- _Goal of the exercise_:
No images, please. Copy each entry below exactly as it reads.

- _Collected data_:
____________________
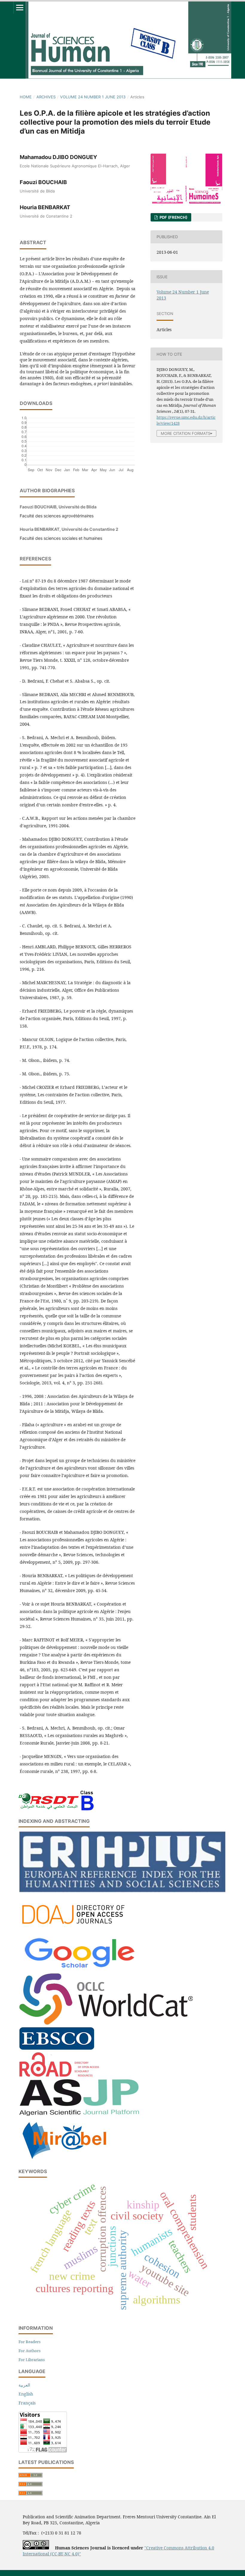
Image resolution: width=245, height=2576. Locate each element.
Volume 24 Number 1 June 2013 (92, 96)
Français (27, 2403)
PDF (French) (173, 217)
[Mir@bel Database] (64, 2160)
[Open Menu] (20, 7)
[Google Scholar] (79, 1969)
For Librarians (32, 2359)
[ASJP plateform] (79, 2114)
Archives (46, 96)
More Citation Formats (185, 433)
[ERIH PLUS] (122, 1891)
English (26, 2394)
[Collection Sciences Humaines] (106, 2023)
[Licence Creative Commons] (36, 2548)
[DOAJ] (79, 1930)
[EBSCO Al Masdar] (56, 2048)
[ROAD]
____________________
- _Completed exercise_:
Image resolution: width=245, height=2576. Locate each element.
Volume 24 Number 1 June 2013 (92, 96)
Français (27, 2403)
PDF (French) (173, 217)
[Mir@bel Database] (64, 2160)
[Open Menu] (20, 7)
[Google Scholar] (79, 1969)
For Librarians (32, 2359)
[ASJP plateform] (79, 2114)
Archives (46, 96)
More Citation Formats (185, 433)
[ERIH PLUS] (122, 1891)
English (26, 2394)
[Collection Sciences Humaines] (106, 2023)
[Licence Creative Commons] (36, 2548)
[DOAJ] (79, 1930)
[EBSCO Al Masdar] (56, 2048)
[ROAD]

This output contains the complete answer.